> _Provided passage_:
Gorbachev is expected to use the one-day summit to make a major foreign policy speech. The seven Warsaw Pact nations will also issue a formal communique that is likely to revive a number of disarmament proposals put forward over the last several years, diplomats and Polish officials said.

The summit marks Gorbachev’s first trip out of the Soviet Union since he succeeded Konstantin U. Chernenko as general secretary of the Communist Party last month.

A cold drizzle fell as Gorbachev stepped down the ramp of his blue-and-white Aeroflot plane at the Warsaw airport, accompanied by Premier Nikolai A. Tikhonov, Foreign Minister Andrei A. Gromyko, Defense Minister Sergei L. Sokolov, and Konstantin V. Rusakov, a senior party secretary in charge of relations with ruling Communist parties.

> _Source excerpt_:
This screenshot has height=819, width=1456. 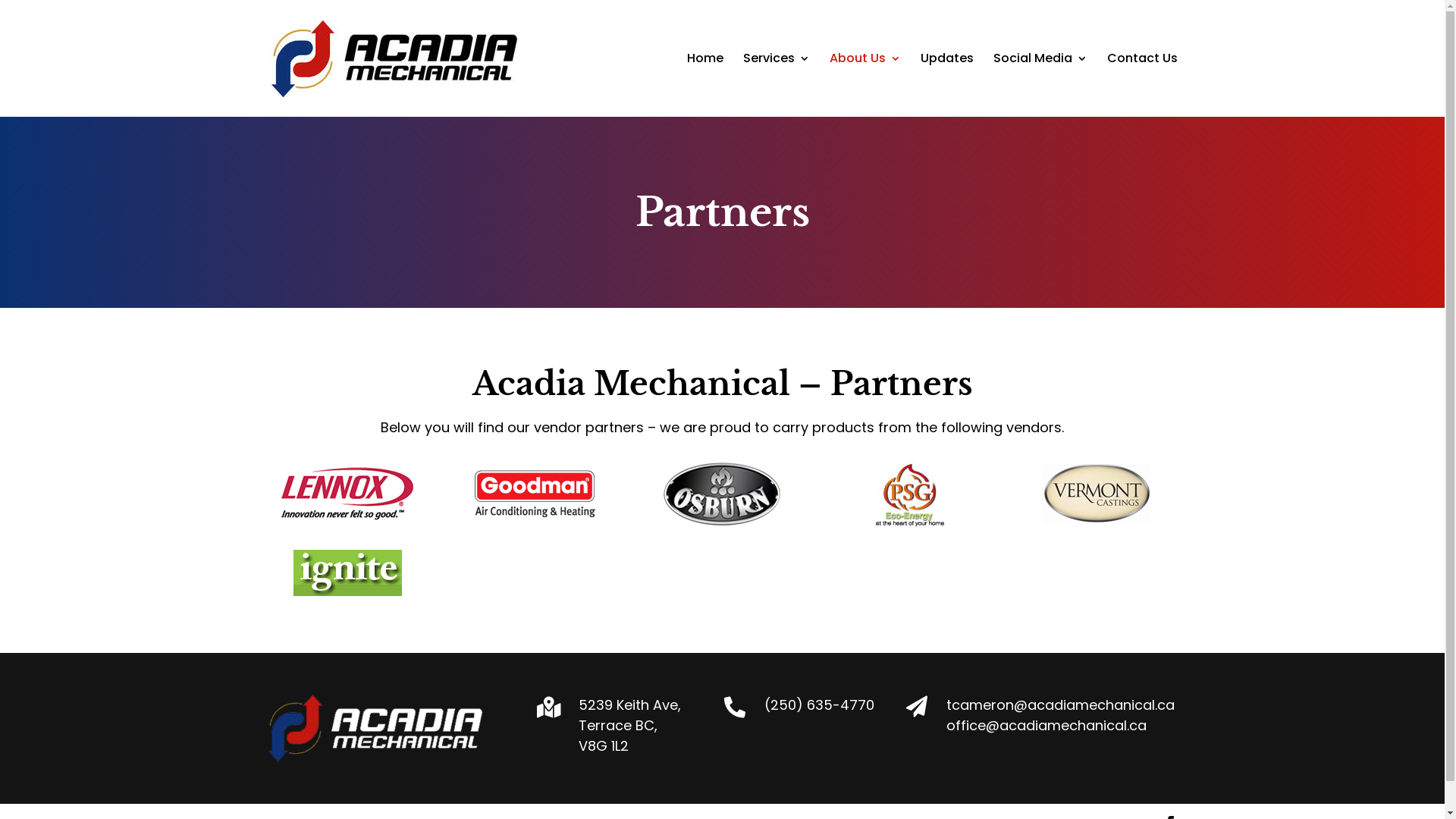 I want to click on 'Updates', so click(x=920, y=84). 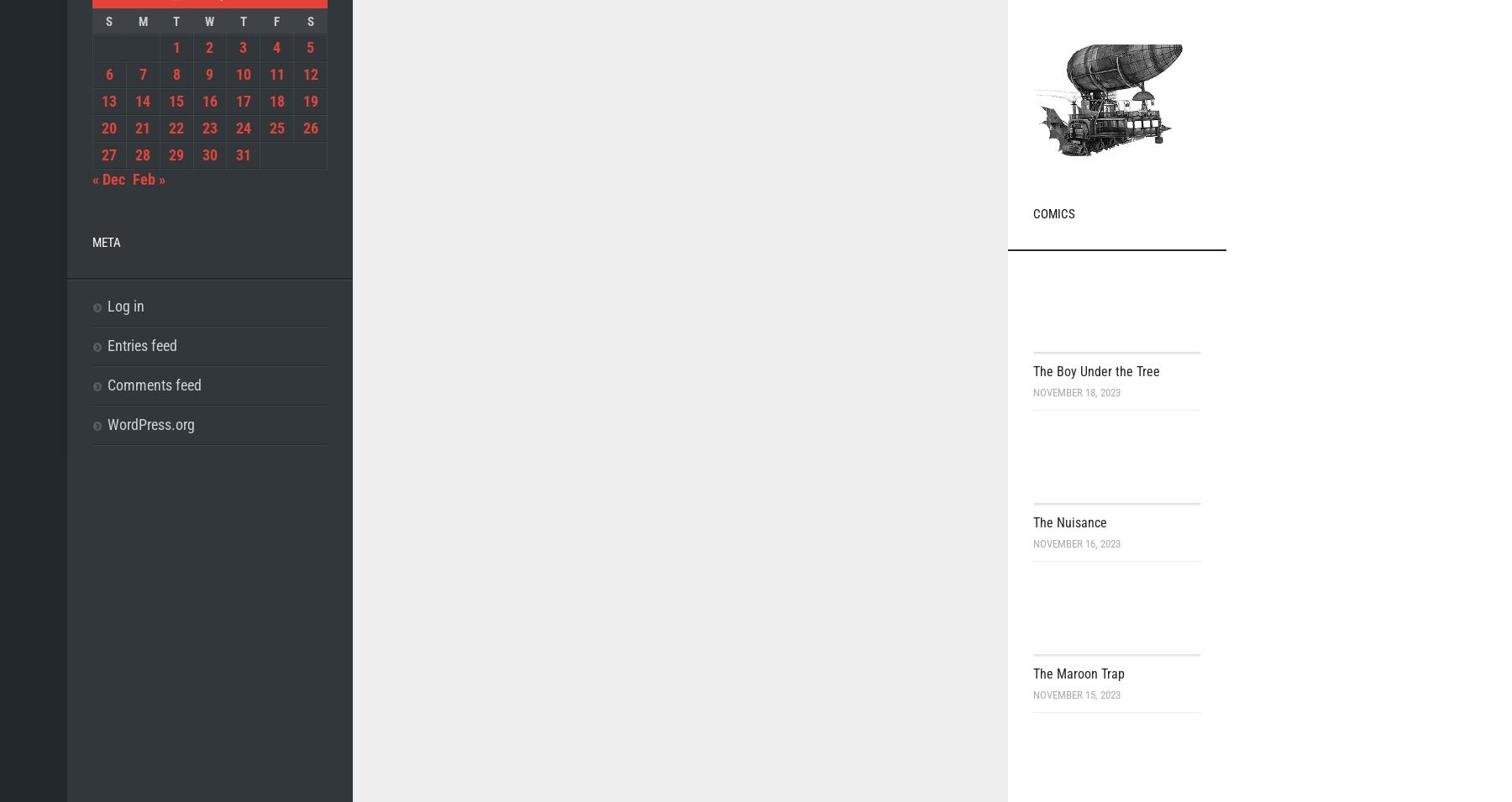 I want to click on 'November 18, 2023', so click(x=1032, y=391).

> _Set exercise 1_:
In the Warsaw summit report, whom did Gorbachev succeed as general secretary of the Communist Party?
> _Set exercise 2_:
Please transcribe the Warsaw summit report, beginning at the words "Gorbachev is expected" and stopping after "Polish officials said.".
> _Set exercise 3_:
Write the next part of the Warsaw summit report, picking up after its final sentence.
The listing comes from a separate source unrelated to the Warsaw summit report.

> _Written reply 1_:
Konstantin U. Chernenko.

> _Written reply 2_:
Gorbachev is expected to use the one-day summit to make a major foreign policy speech. The seven Warsaw Pact nations will also issue a formal communique that is likely to revive a number of disarmament proposals put forward over the last several years, diplomats and Polish officials said.

> _Written reply 3_:
Marshal Viktor G. Kulikov, commander of the Warsaw Pact forces, was reported to have arrived separately for the summit.

Crowd at Airport

After a brief welcoming ceremony, a smiling Gorbachev strode past a small and apparently carefully selected crowd of well-wishers at the airport who waved miniature Soviet flags.

The same crowd appeared to change flags and shout greetings in sequence to the five other arriving delegations led by Todor Zhivkov of Bulgaria, Gustav Husak of Czechoslovakia, Erich Honecker of East Germany, Janos Kadar of Hungary and Nicolae Ceausescu of Romania.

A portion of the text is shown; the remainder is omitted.